* [WHAT THE TASK REQUIRES]:
The answer is a stretch of the material below, returned exactly: the line containing "Borsa a spalla Prada marrone (387, 1173)", the line containing "Vivo Vintage (220, 2558)", and all lines between.

· · · · ·

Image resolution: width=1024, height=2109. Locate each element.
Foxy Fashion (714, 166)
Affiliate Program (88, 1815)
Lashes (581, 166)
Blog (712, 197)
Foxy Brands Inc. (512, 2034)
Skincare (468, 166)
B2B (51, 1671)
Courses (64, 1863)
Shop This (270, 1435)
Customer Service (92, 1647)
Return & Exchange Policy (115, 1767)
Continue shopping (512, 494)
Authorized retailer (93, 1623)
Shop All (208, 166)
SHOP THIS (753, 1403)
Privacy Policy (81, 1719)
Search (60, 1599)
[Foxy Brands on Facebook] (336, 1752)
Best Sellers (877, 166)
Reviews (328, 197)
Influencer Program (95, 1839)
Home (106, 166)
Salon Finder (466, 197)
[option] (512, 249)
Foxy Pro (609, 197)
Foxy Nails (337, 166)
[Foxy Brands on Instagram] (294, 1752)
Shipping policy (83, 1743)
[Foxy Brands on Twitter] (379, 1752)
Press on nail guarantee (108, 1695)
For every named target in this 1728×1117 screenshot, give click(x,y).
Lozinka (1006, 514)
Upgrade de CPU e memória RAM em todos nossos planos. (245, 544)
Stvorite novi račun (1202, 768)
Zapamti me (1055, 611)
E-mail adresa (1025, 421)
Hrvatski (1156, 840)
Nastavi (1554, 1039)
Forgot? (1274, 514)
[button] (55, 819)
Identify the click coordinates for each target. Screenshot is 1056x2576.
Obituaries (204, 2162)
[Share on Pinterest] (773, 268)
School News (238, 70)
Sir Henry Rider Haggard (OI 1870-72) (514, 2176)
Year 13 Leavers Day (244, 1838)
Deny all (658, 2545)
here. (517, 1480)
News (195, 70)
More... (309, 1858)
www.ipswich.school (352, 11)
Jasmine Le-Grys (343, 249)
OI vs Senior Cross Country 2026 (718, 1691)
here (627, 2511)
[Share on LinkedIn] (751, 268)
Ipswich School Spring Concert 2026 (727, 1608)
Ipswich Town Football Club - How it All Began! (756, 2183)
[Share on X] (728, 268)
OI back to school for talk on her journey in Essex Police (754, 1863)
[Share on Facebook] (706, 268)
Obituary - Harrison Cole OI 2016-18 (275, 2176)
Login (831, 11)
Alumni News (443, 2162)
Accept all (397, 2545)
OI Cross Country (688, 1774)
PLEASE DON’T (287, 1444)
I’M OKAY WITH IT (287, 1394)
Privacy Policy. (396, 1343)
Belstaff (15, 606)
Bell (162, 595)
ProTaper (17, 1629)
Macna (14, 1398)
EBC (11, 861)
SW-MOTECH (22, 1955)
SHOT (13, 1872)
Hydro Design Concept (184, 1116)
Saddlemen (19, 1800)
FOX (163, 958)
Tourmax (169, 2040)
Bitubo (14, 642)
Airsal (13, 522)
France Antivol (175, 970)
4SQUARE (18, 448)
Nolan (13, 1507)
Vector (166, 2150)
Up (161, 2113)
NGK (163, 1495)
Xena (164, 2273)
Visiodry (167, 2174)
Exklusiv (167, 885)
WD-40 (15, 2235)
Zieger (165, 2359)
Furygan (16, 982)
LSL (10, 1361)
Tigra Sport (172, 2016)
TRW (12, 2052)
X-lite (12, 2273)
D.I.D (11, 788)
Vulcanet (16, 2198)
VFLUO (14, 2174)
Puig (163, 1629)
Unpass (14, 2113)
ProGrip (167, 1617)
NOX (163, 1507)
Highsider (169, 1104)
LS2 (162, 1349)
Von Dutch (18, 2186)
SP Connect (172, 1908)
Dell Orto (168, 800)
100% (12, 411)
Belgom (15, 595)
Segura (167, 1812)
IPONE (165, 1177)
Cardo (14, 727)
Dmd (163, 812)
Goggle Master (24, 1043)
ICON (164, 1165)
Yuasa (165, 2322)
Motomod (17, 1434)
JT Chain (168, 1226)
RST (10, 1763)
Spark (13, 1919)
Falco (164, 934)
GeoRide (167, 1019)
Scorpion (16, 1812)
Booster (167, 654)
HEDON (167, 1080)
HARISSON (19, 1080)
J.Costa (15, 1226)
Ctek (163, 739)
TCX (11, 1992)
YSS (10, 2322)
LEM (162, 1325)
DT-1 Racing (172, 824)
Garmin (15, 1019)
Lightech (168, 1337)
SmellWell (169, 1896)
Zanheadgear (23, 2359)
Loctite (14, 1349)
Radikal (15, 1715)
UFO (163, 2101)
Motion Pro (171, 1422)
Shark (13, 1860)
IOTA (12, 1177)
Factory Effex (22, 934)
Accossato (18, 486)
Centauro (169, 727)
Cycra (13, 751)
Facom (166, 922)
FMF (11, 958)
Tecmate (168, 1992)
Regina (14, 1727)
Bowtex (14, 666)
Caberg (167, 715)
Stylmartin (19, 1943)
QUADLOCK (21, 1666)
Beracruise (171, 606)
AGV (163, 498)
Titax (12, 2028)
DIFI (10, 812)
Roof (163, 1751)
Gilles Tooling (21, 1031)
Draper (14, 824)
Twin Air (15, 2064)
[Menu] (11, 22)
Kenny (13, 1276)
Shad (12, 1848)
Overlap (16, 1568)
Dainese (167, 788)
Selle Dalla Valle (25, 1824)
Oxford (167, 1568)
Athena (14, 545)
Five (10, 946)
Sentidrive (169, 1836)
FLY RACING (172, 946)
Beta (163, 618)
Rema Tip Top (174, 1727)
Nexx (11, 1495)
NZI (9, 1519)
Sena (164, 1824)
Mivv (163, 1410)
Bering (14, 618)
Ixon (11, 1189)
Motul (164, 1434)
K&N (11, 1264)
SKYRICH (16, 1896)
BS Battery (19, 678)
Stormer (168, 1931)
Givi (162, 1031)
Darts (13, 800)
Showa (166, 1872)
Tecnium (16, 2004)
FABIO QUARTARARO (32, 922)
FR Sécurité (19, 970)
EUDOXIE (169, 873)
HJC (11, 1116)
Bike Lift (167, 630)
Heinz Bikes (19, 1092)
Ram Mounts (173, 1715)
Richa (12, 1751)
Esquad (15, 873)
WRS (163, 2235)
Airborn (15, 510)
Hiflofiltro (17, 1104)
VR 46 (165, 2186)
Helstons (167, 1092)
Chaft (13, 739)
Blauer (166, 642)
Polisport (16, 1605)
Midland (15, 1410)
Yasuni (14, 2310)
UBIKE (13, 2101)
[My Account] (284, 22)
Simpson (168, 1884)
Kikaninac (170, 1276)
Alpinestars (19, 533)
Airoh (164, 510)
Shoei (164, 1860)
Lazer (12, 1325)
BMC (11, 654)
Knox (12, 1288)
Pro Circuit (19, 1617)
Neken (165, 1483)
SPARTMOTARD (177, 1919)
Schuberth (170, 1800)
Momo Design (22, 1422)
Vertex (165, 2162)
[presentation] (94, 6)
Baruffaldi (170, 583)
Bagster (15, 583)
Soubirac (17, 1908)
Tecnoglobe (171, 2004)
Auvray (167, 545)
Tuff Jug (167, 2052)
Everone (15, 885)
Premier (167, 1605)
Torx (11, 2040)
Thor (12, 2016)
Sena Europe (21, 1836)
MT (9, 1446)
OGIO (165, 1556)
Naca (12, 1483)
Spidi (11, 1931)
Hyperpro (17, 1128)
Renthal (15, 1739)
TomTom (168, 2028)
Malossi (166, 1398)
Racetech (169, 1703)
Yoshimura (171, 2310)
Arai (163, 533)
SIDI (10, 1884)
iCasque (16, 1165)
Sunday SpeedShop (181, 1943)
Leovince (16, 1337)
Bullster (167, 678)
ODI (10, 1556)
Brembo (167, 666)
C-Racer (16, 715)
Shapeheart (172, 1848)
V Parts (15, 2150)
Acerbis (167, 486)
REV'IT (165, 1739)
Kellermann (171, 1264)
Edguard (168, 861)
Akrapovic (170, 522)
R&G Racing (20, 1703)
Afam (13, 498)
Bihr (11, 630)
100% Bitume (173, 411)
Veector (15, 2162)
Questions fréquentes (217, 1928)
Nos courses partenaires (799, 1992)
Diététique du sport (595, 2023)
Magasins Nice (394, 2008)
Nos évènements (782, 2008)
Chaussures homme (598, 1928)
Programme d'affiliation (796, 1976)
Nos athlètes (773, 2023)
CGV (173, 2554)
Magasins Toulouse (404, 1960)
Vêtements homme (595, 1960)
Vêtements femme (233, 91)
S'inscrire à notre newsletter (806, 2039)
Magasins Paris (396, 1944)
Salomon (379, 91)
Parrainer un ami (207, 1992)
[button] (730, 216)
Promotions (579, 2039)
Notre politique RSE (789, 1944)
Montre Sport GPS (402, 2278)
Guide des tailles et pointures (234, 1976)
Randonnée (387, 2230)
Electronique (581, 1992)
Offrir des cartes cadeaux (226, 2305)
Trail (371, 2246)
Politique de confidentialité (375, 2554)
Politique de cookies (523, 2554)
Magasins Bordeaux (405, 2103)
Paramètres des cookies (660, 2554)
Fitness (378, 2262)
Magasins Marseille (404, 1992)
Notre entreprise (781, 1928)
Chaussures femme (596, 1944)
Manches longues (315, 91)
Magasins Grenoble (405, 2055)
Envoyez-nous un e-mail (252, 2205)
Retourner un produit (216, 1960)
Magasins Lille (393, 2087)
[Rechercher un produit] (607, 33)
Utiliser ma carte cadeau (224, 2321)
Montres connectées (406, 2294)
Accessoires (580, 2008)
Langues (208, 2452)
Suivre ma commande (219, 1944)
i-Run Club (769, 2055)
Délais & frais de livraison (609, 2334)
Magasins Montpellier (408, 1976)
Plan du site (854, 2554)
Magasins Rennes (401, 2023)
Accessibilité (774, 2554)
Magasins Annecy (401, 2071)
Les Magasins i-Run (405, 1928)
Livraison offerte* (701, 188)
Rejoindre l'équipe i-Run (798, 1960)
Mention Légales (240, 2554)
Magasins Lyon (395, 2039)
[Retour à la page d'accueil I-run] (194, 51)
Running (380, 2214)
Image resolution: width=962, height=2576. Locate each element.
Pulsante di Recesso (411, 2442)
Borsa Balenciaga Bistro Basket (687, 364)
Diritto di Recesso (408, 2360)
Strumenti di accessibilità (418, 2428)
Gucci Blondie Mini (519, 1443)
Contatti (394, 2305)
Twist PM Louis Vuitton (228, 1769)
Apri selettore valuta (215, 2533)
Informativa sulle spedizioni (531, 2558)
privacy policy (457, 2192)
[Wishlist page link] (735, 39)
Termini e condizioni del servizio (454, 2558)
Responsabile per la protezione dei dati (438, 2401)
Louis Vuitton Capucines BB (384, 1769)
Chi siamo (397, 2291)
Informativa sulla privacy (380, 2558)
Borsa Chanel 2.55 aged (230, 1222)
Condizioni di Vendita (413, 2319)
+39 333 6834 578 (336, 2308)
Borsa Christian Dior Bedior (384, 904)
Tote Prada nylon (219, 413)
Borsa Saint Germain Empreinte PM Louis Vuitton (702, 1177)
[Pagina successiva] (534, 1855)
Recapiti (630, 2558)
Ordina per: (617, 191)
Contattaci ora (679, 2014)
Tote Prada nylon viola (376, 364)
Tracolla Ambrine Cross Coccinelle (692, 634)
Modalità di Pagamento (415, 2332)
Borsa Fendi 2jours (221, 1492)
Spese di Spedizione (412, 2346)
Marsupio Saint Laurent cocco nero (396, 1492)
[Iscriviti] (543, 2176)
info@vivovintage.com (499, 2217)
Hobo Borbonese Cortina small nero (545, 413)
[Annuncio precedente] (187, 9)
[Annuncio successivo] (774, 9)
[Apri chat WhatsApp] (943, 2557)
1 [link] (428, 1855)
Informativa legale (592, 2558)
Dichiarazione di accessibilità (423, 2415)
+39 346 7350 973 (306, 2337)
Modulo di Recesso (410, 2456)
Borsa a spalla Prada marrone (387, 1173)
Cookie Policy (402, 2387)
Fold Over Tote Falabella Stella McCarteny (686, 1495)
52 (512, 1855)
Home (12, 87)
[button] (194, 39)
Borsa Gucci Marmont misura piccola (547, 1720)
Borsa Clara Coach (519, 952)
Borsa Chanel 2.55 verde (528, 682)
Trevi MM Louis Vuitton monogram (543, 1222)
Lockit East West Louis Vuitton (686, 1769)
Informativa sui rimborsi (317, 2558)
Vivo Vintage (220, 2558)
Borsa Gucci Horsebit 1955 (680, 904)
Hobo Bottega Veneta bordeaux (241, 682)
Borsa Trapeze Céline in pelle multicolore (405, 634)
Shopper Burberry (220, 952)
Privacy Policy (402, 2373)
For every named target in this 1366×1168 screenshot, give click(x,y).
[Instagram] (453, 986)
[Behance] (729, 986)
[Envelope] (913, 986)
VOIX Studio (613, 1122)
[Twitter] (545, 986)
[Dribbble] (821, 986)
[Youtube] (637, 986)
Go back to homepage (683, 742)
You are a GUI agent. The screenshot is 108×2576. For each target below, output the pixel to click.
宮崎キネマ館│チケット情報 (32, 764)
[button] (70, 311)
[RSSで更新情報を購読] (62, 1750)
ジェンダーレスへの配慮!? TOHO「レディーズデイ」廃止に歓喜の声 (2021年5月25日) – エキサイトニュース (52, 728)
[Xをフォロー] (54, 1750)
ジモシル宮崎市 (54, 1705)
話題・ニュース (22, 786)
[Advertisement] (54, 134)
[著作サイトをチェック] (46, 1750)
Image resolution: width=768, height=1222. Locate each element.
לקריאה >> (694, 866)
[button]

· · · · ·

* [WRITTEN SOLUTION]:
Borsa a spalla Prada marrone (387, 1173)
Cookie Policy (402, 2387)
Fold Over Tote Falabella Stella McCarteny (686, 1495)
52 (512, 1855)
Home (12, 87)
[button] (194, 39)
Borsa Gucci Marmont misura piccola (547, 1720)
Borsa Clara Coach (519, 952)
Borsa Chanel 2.55 verde (528, 682)
Trevi MM Louis Vuitton monogram (543, 1222)
Lockit East West Louis Vuitton (686, 1769)
Informativa sui rimborsi (317, 2558)
Vivo Vintage (220, 2558)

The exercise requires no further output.